Housing market correction could come soon
MoneyWatch: Potential housing market correction could come soon 04:25

The past couple of years have proved to be a great time for home sellers, with property prices jumping by almost 40% since the start of the pandemic. But those heady days are likely over, with Wall Street economists predicting that the average home price could either "stall completely" or even fall as a housing correction takes hold.

Nationally, home prices could slip about 5% due to an affordability crunch brought on by higher mortgage rates and home prices, Moody's Analytics chief economist Mark Zandi told CBS News. On Tuesday, Goldman Sachs economists forecast that home prices will flatline, with 0% growth in 2023. 

Flat to declining home sale prices could provide a breather for homebuyers, who continue to face sharply higher mortgage rates which have added to the cost of purchasing a home. And because their incomes aren't keeping up with the double whammy of higher borrowing costs and home prices, more buyers are being pushed to the sidelines.

"A typical buyer will pay $500 to $600 more a month on that mortgage than they would have a year ago" due to higher mortgage rates and home prices, Zandi said. "For many first-time buyers, that is unaffordable."

Because of those dynamics, "demand is drying up and so prices have to come back in," he added.

The biggest price declines could occur in the pandemic's hottest property markets, such as cities in the Southeast, Texas and the mountain West, Zandi said. 

Homes in Charlotte, North Carolina, are overvalued by 66%, while those in Austin, Texas, are 61% overvalued, according to Moody's. Boise, Idaho, which drew people who relocated from California during the pandemic, is overvalued by 72%, they found.

• _Saved entries_:
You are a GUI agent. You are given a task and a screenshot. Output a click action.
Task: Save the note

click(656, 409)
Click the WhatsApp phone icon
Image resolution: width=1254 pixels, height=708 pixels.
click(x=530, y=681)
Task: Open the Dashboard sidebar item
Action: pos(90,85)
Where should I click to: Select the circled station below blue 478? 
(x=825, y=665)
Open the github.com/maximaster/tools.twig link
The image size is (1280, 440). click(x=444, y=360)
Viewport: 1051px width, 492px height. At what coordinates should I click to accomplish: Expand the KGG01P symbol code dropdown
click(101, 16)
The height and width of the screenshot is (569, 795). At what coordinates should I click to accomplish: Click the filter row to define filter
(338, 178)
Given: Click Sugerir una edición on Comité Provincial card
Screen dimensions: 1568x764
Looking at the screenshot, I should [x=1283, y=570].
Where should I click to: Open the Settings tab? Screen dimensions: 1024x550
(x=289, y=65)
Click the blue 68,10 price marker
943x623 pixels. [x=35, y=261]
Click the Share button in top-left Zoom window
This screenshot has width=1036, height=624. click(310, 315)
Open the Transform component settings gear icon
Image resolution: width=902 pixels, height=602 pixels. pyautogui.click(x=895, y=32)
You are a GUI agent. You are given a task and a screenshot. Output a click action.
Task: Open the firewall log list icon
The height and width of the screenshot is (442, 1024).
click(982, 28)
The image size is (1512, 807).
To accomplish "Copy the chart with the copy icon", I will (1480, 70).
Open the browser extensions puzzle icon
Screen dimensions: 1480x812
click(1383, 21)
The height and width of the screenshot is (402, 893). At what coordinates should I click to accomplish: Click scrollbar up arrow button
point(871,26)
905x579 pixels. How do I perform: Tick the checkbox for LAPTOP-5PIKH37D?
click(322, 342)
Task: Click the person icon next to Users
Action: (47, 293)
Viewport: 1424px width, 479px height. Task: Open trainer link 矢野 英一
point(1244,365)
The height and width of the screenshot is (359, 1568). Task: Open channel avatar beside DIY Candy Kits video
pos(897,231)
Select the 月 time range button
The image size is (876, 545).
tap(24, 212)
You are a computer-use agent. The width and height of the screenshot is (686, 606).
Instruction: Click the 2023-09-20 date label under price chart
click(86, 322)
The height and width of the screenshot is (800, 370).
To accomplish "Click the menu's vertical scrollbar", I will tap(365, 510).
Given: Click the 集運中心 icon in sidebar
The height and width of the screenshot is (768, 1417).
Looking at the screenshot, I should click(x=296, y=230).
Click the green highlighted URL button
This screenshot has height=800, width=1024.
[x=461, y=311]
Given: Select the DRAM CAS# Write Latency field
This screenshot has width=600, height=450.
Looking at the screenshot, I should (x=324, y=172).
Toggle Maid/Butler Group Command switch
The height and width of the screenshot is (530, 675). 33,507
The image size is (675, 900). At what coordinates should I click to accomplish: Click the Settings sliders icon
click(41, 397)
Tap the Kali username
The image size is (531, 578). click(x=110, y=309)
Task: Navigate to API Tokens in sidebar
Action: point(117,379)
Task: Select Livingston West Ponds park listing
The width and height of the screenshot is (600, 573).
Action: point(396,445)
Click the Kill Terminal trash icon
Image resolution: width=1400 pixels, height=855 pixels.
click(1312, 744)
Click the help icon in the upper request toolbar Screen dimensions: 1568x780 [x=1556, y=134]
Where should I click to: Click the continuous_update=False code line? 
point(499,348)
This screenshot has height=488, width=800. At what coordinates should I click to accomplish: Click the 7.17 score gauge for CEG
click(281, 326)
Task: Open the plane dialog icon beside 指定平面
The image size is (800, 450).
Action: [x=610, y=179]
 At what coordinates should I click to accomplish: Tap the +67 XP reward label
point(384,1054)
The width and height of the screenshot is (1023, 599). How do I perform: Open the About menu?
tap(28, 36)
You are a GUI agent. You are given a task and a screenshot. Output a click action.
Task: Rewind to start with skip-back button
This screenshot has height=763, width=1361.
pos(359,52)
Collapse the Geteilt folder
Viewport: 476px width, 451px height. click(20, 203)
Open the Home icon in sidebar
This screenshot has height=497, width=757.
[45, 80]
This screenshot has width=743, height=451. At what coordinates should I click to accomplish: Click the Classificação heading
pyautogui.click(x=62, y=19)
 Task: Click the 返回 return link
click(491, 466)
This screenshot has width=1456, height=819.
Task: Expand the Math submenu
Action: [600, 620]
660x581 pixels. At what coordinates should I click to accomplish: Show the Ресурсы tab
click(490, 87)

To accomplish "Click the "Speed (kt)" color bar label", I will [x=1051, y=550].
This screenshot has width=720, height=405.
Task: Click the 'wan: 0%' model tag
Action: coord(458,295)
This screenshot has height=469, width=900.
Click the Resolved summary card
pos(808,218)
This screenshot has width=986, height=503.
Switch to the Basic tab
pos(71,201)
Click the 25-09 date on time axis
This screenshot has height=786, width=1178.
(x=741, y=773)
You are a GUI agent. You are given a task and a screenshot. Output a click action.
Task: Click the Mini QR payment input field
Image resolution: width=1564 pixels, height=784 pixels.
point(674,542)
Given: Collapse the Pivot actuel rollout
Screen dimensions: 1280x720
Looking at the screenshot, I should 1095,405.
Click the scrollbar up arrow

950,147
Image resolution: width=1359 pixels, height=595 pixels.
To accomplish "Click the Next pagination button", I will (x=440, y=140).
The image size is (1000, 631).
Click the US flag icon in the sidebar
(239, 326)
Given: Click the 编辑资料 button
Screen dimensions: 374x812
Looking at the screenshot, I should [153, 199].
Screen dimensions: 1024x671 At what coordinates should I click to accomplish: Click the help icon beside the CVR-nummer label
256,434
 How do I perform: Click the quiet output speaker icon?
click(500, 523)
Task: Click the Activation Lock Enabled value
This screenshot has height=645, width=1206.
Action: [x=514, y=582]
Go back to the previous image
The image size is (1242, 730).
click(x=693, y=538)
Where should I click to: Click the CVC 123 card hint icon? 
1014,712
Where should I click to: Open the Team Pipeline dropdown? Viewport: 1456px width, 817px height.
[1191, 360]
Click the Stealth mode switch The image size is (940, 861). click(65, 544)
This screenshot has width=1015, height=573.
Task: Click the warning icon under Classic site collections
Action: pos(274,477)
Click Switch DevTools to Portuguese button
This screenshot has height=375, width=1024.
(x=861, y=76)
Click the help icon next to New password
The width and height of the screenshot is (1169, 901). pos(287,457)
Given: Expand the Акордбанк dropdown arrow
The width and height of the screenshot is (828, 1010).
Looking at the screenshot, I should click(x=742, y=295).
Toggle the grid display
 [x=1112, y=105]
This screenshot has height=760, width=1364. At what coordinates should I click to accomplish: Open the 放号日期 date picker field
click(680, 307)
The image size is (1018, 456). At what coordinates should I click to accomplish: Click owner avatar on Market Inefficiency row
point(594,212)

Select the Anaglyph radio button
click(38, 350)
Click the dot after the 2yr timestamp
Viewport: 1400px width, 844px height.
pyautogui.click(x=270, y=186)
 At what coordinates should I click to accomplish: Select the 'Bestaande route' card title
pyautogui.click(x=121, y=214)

• _WHAT TO DO_:
Please pick up the housing market article after its last sentence and continue it.

• _TASK RESPONSE_:
Zoom towns on the decline

There could be more than affordability issues at play, according to Goldman analysts. For instance, part of the surge in demand for housing was tied to the pandemic, with people seeking more space during the lockdown. Others were able to work remotely and thus relocated to cheaper cities, such as people moving from San Francisco to Boise. 

Those trends appear to be dying down, Goldman said. Data suggests "those tailwinds have already largely faded, as regions that experienced outsized increases in home sales and building permits in 2020 and 2021 are now experiencing disproportionate declines this year," the Goldman report noted. 

Still, both Goldman and Moody's noted that housing supply remains an issue, which could provide some support for the real estate market. Even before the pandemic, American cities didn't have enough homes for sale, according to a July analysis from housing policy group Up For Growth. That likely only worsened during the pandemic, the group told CBS News. 

The housing shortage "will help support the housing market, but won't save it from this housing correction," according to Zandi.

"That's why that's a correction, down 5% to 10% peak to trough, and not a crash," he said.

Back in the financial crisis of 2008, home prices fell by almost 30%, noted Zandi, who predicted that home prices won't have "the kind of broad-based crash we saw over a decade ago."